*Source data*
Begin

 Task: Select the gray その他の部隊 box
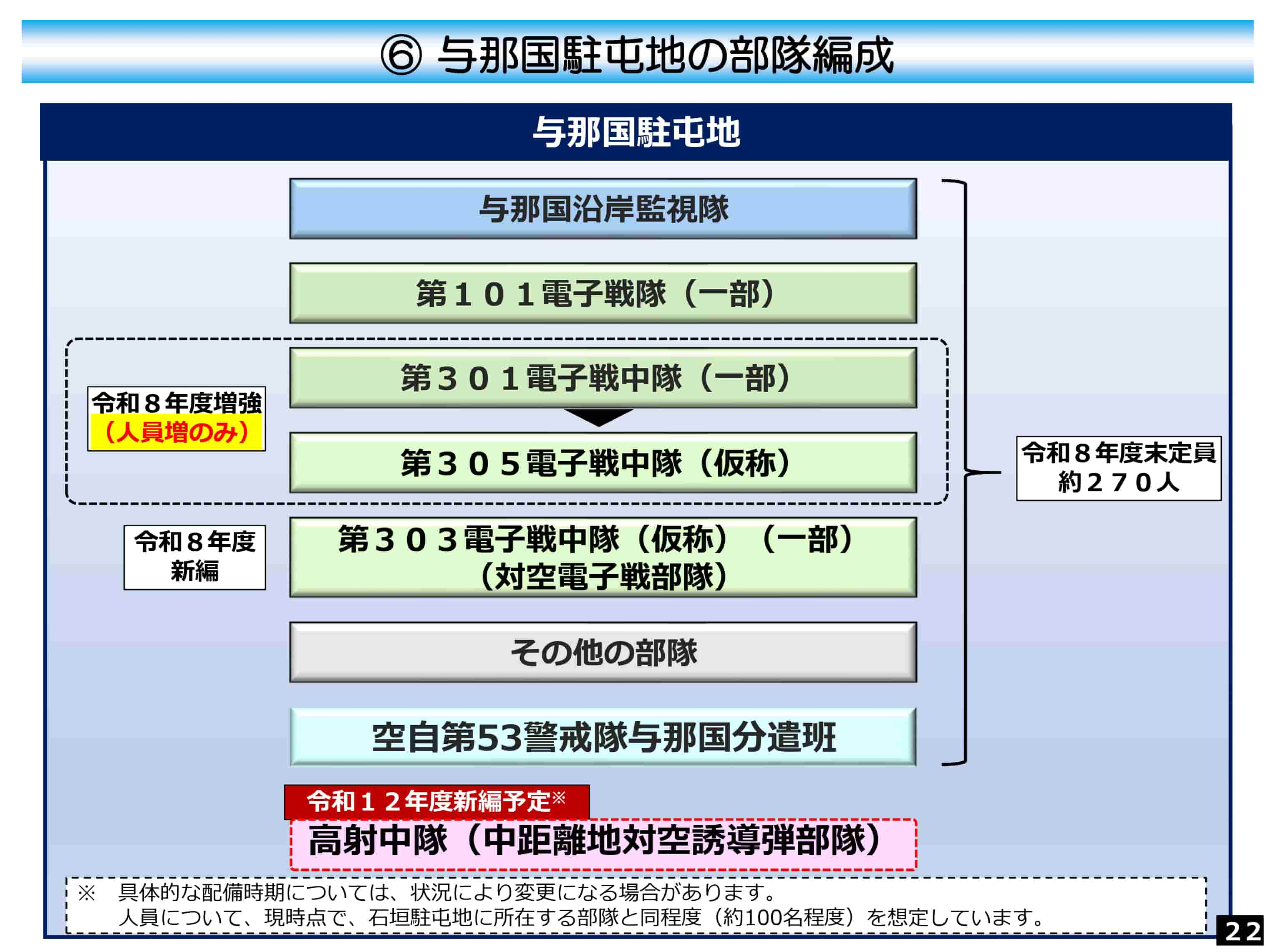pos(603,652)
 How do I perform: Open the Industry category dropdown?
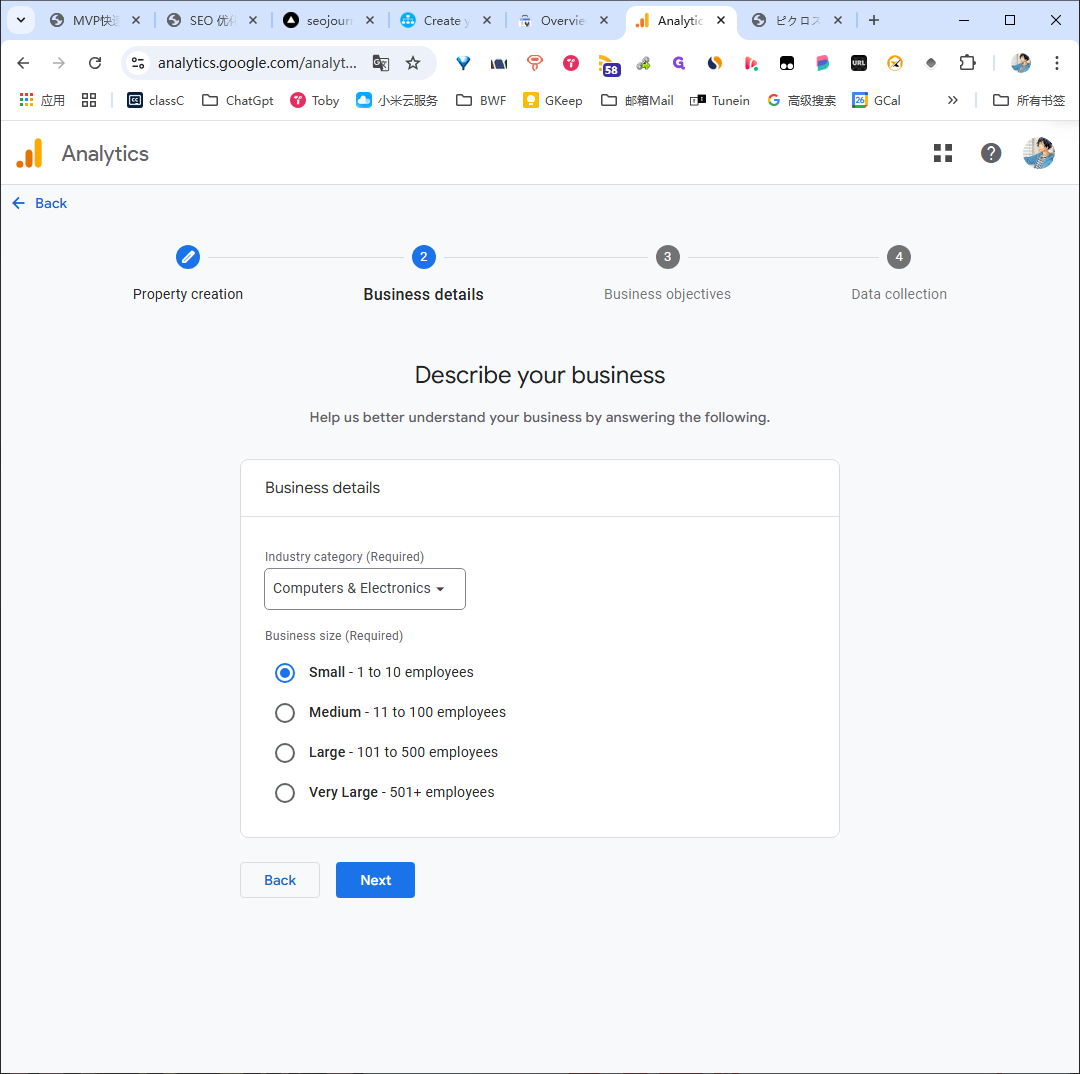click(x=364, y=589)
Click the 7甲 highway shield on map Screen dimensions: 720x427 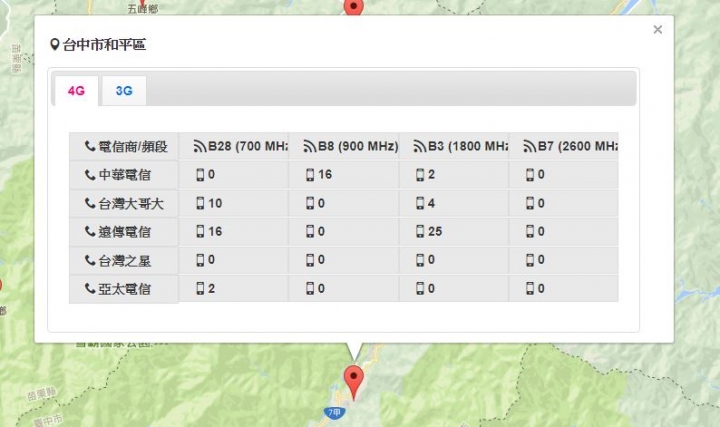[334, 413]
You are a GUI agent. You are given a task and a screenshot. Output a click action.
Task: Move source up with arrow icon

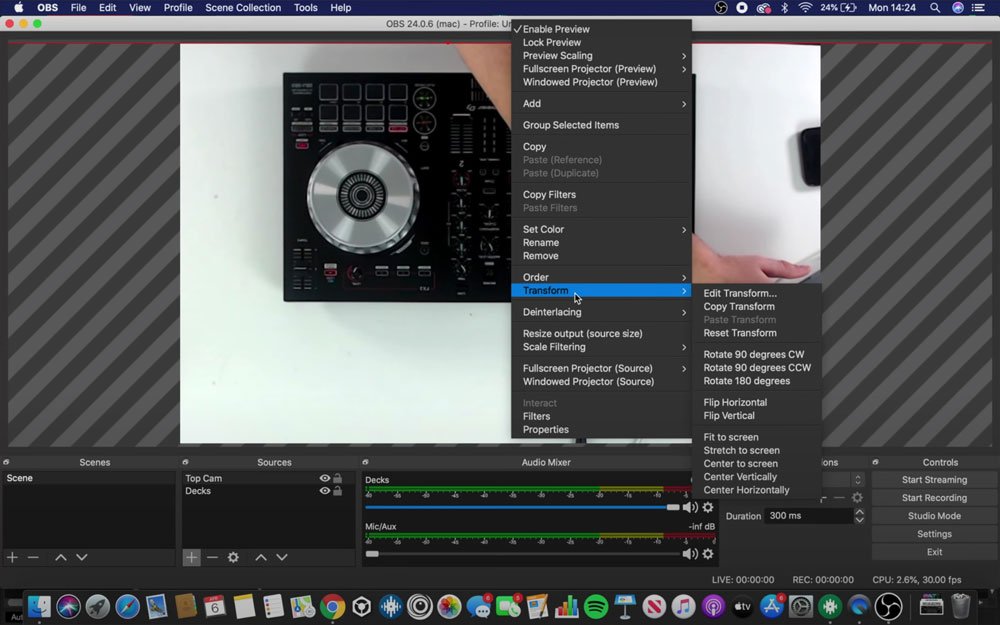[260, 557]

End

*Brief*
Return the lines of the listing above, word for word, from the line with "You are a GUI" through the end of the listing, both ends included. Leave the pictures out.

*Response below*
You are a GUI agent. You are given a task and a screenshot. Output a click action.
Task: Move source up with arrow icon

[260, 557]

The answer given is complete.